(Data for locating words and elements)
'''

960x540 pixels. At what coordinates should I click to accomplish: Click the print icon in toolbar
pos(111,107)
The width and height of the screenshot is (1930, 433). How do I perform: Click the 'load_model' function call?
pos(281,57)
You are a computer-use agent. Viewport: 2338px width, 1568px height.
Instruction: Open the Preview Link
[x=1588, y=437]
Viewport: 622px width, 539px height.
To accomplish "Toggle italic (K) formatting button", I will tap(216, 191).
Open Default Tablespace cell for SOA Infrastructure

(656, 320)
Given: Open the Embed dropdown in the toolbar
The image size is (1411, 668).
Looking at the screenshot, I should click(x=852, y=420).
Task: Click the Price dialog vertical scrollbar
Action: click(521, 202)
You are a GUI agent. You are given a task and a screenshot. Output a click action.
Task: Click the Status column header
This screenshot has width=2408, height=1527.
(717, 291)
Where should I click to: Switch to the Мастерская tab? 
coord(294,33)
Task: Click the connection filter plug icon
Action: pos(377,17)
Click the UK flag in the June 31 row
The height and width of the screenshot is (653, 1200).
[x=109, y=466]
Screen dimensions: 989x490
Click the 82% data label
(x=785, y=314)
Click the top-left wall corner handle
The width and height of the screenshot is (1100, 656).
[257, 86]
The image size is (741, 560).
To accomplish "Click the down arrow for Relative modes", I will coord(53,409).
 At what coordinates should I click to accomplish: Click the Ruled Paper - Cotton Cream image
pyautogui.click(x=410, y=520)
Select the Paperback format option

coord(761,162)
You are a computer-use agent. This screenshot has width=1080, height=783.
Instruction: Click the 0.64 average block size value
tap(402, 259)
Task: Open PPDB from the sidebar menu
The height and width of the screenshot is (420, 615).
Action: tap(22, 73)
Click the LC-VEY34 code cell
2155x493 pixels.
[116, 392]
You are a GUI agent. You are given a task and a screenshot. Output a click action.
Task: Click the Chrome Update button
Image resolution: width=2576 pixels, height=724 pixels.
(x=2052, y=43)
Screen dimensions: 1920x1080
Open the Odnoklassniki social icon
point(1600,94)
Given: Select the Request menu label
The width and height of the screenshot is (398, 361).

'''

** Work to do **
Please rewrite the lines from the first one through the line containing "[x=109, y=466]", replacing "toolbar" with "menu bar" and leaving everything else the same.

** Output for this exercise **
960x540 pixels. At what coordinates should I click to accomplish: Click the print icon in menu bar
pos(111,107)
The width and height of the screenshot is (1930, 433). How do I perform: Click the 'load_model' function call?
pos(281,57)
You are a computer-use agent. Viewport: 2338px width, 1568px height.
Instruction: Open the Preview Link
[x=1588, y=437]
Viewport: 622px width, 539px height.
To accomplish "Toggle italic (K) formatting button", I will tap(216, 191).
Open Default Tablespace cell for SOA Infrastructure

(656, 320)
Given: Open the Embed dropdown in the menu bar
The image size is (1411, 668).
Looking at the screenshot, I should click(x=852, y=420).
Task: Click the Price dialog vertical scrollbar
Action: click(521, 202)
You are a GUI agent. You are given a task and a screenshot. Output a click action.
Task: Click the Status column header
This screenshot has width=2408, height=1527.
(717, 291)
Where should I click to: Switch to the Мастерская tab? 
coord(294,33)
Task: Click the connection filter plug icon
Action: pos(377,17)
Click the UK flag in the June 31 row
The height and width of the screenshot is (653, 1200).
[x=109, y=466]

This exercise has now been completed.